Selected excerpt:
___

Marchetti’s research interests include analytical chemistry, polymer chemistry, forensic chemistry and NMR analysis. Her current research projects include developing a way to detect high fructose corn syrup in honey and developing a way to distinguish between biomass ethanol and synthetic ethanol in fuel. In 2006, she was part of a research team that won a U.S. patent for their groundbreaking discovery in the field of polymers, “Photo-imageable Compositions of Norbornene and Acrylate Copolymers.” Marchetti has presented her innovative research findings at more than two dozen academic and professional conferences and has published her work in refereed journals.
In addition to her work in the classroom, Marchetti is very active on the RMC campus with both faculty and student organizations. She serves as president of the Phi Beta Kappa Zeta Chapter, which was recognized in 2009 as the most outstanding chapter at a liberal arts college in the United States. Marchetti, who was inducted into the prestigious honor society while a student at RMC, serves as faculty secretary for Omicron Delta Kappa, the college’s leadership honorary organization and is the faculty advisor to the Kappa Sigma fraternity.
Marchetti graduated from Randolph-Macon College in 1997 with a bachelor’s degree in chemistry and earned her Ph.D. from Pennsylvania State University in 2001.
The Garnett-Lambert Professorship in Chemistry was established in 2008 and is named for Muscoe Garnett, Class of 1930, and his wife Dorothy, and Jordan Wheat Lambert, Class of 1872.

___

Data segment:
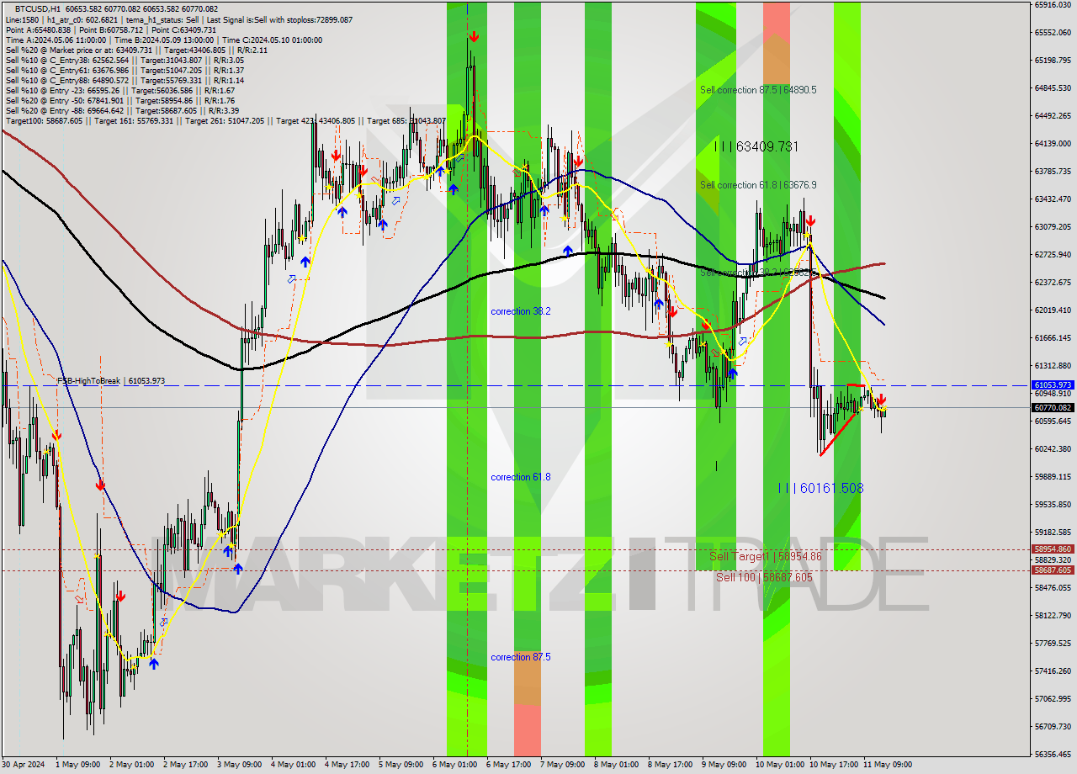
Task: Click the correction 38.2 text label
Action: 520,310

___

Directions:
1/ Answer these questions from the profile of Marchetti:
(a) In what year did the research team Marchetti belonged to win a U.S. patent?
(b) Which fraternity does Marchetti serve as faculty advisor?
(c) When was the Garnett-Lambert Professorship in Chemistry established?
2/ Carry on the profile of Marchetti from the point where it stops.
The listing is separate material, unrelated to the profile of Marchetti.

Answers given:
1/
(a) 2006
(b) Kappa Sigma
(c) 2008

2/
Muscoe Garnett, who was greatly interested in chemistry, was a student assistant in that department while a student at RMC. After graduation, he moved to Suffolk, Virginia where he taught math, science and English for one year at Cypress High School. After a short term in the United States Army, he returned to Suffolk where he eventually became founder and president of Garnett Oil Company. The company was later sold to the Exxon Corporation.
Jordan Wheat Lambert, along with Dr. Joseph Lawrence, developed the original formula for Listerine antiseptic in 1879. It was first used as a disinfectant for surgical procedures and was named after English surgeon Dr. Joseph Lister, who performed the first antiseptic surgery in 1865. The Lambert Pharmaceutical Company was formed in 1884 to market Listerine to the medical community. By 1895, Lambert discovered that Listerine also killed germs in the mouth and began selling it to dentists.
Endowed professorships are made possible through gifts of at least $1 million and broaden teaching and research opportunities for distinguished faculty members. Randolph-Macon College currently has twelve endowed professorships.